--- START ---
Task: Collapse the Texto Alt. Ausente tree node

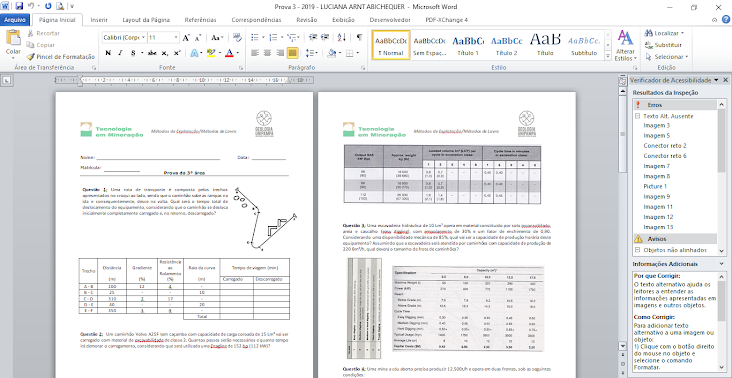Action: coord(637,116)
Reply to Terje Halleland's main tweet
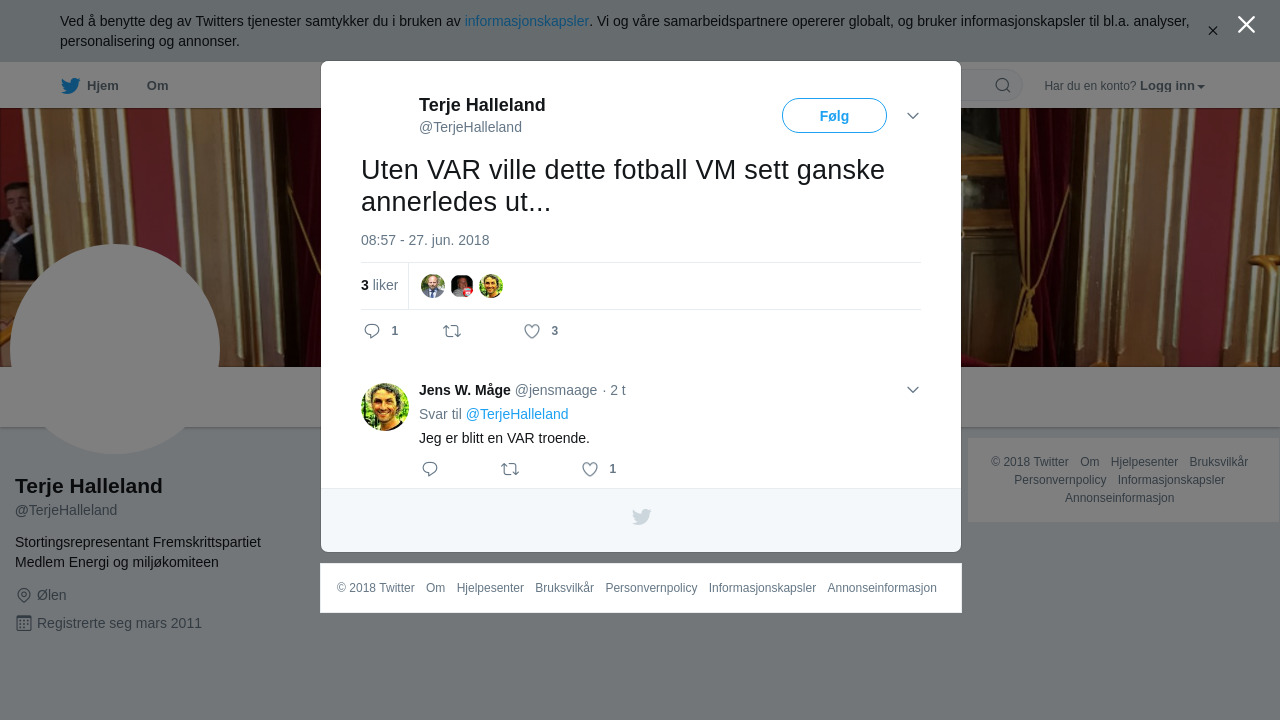1280x720 pixels. 372,331
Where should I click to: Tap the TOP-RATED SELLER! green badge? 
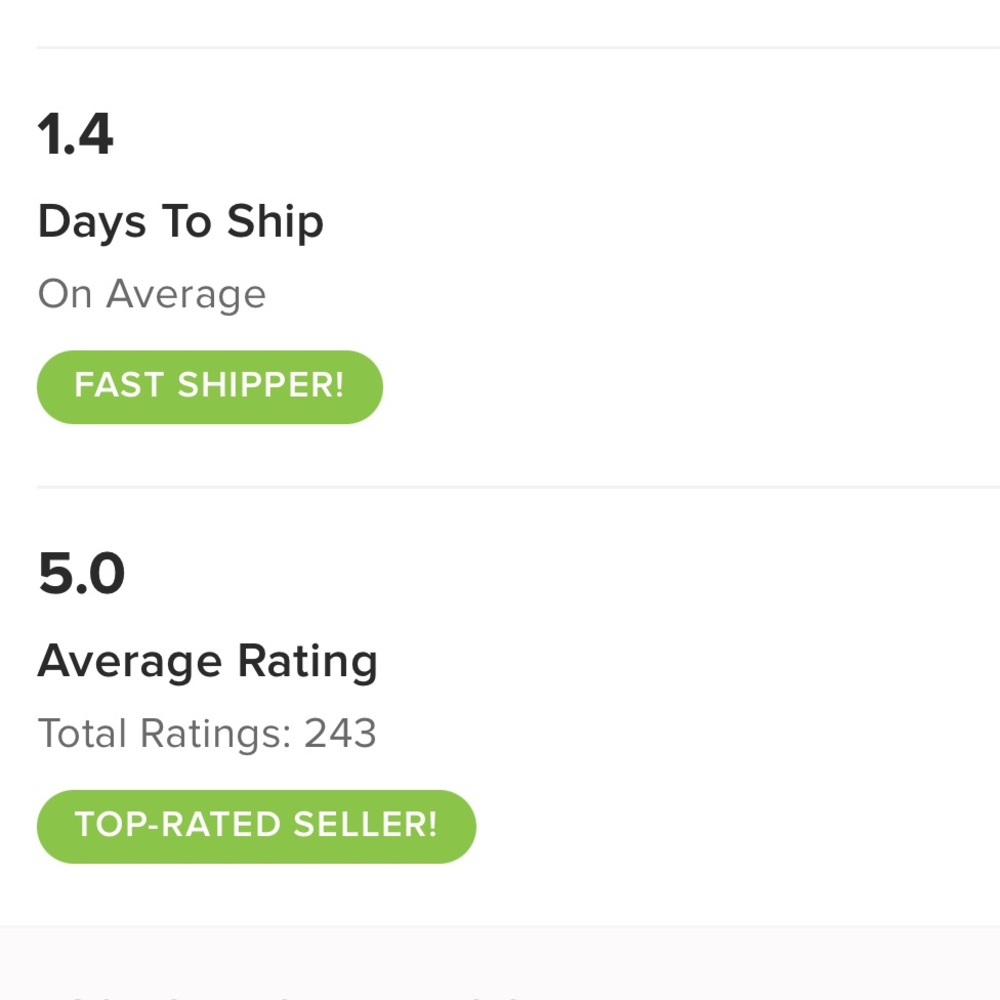[256, 826]
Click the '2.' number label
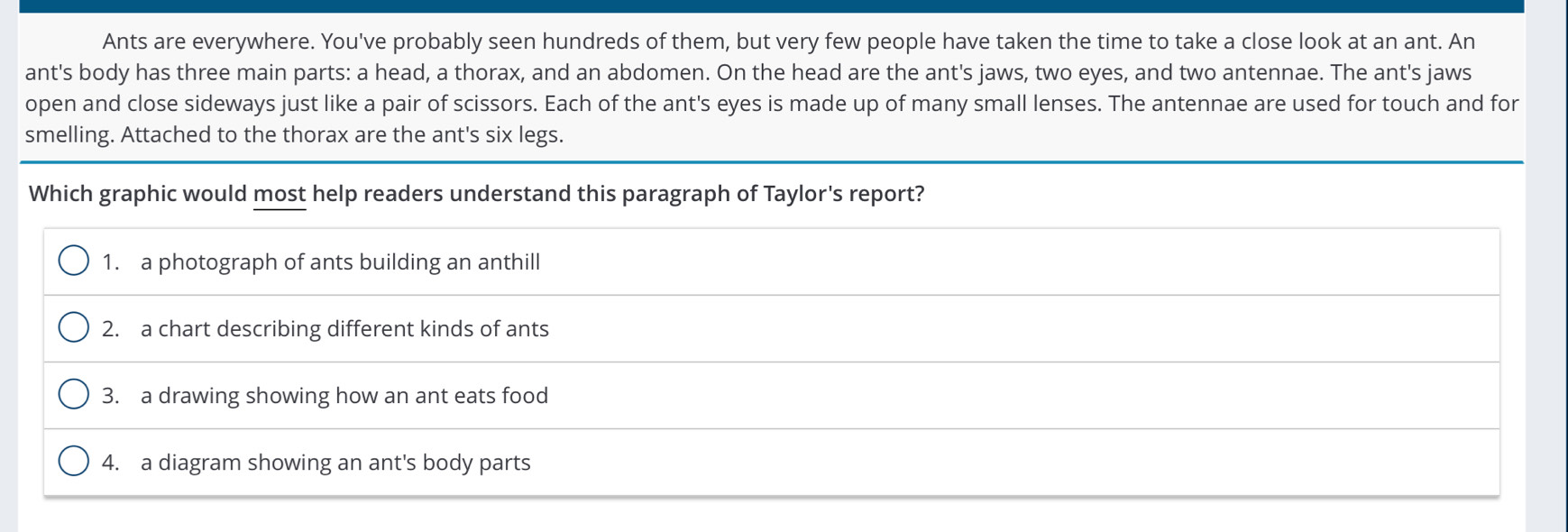 click(x=111, y=329)
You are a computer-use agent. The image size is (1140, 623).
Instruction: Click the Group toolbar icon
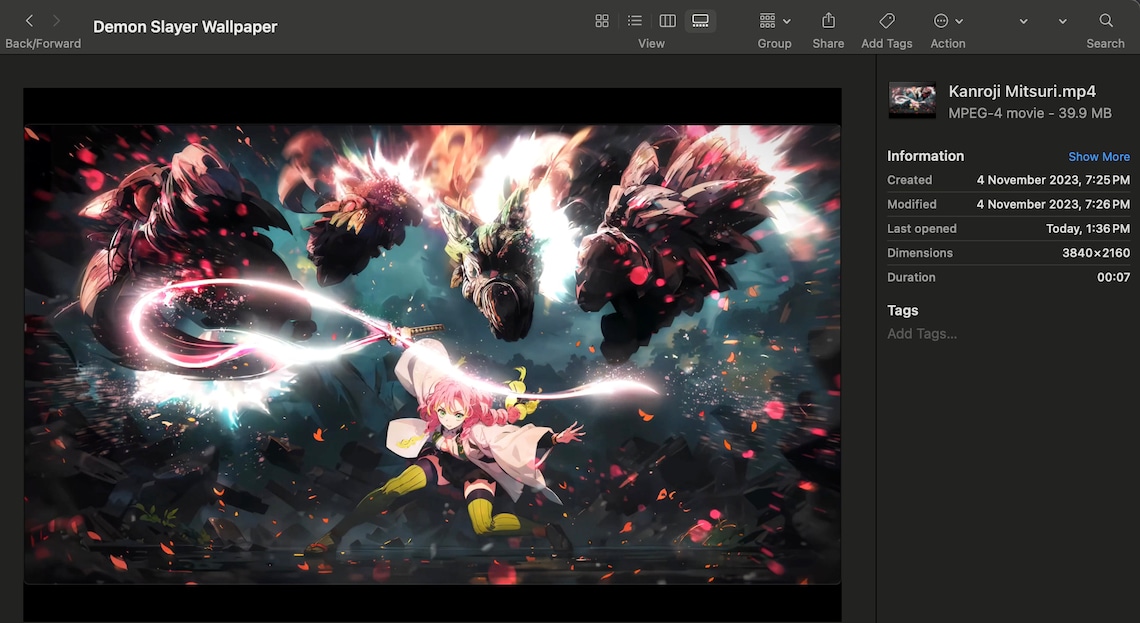click(767, 20)
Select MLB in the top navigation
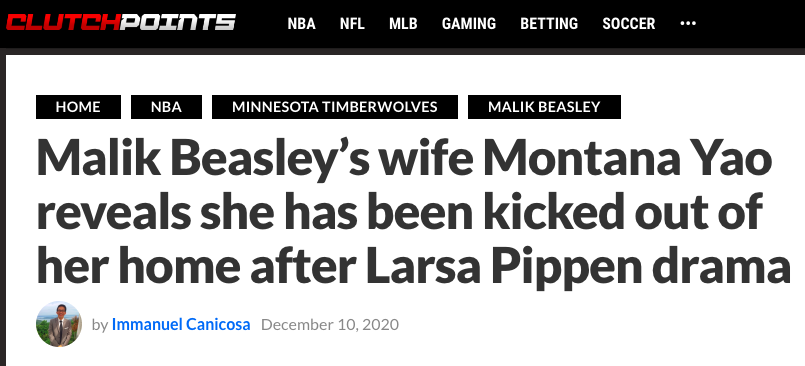 pos(403,24)
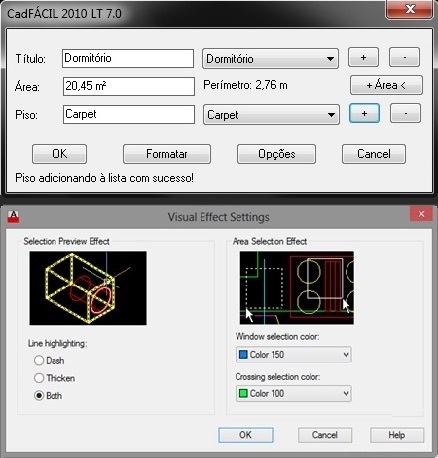
Task: Click the blue Color 150 swatch
Action: (243, 354)
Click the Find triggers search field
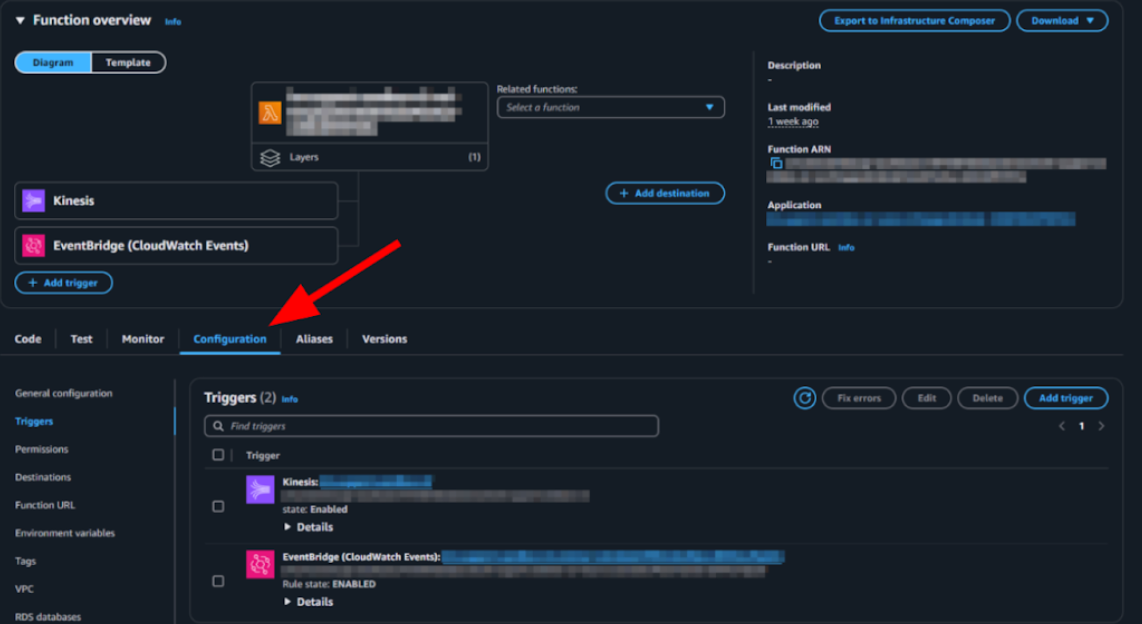 [x=431, y=426]
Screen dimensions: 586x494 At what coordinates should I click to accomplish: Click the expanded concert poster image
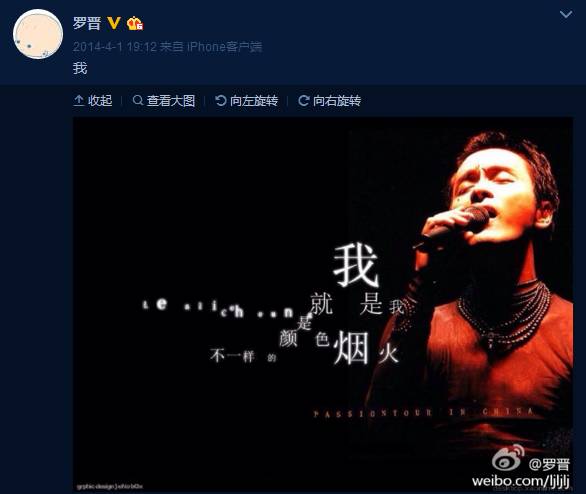(x=323, y=304)
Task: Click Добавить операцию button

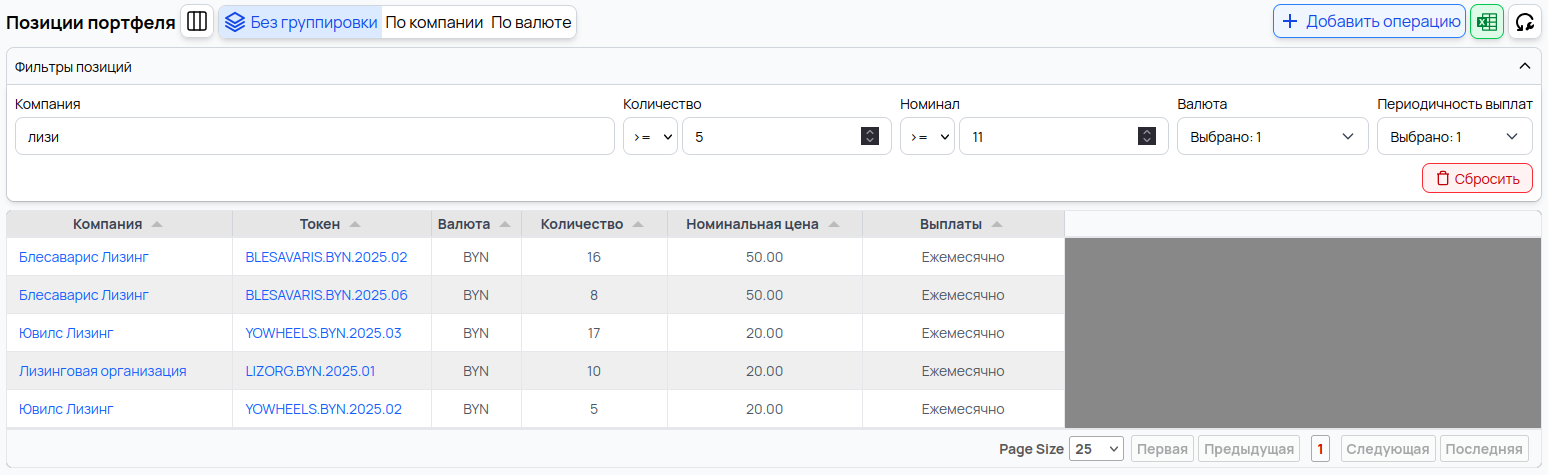Action: (x=1369, y=21)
--- END ---
Each line from the line containing "Reply to Terje Halleland's main tweet" through the final line of the data above must be retyped exactly; nothing else, and no pictures, may appear.

Reply to Terje Halleland's main tweet
1280x720 pixels. 372,331
Where should I click to: Tap the TOP-RATED SELLER! green badge? 
[256, 826]
Click the '2.' number label
 click(x=111, y=329)
You are a computer-use agent. The image size is (1140, 623).
Instruction: Click the Group toolbar icon
click(767, 20)
Select MLB in the top navigation
 pos(403,24)
Task: Click the blue Color 150 swatch
Action: (243, 354)
Click the Find triggers search field
 [x=431, y=426]
Screen dimensions: 586x494 At what coordinates should I click to accomplish: Click the expanded concert poster image
(x=323, y=304)
Task: Click Добавить операцию button

Action: (x=1369, y=21)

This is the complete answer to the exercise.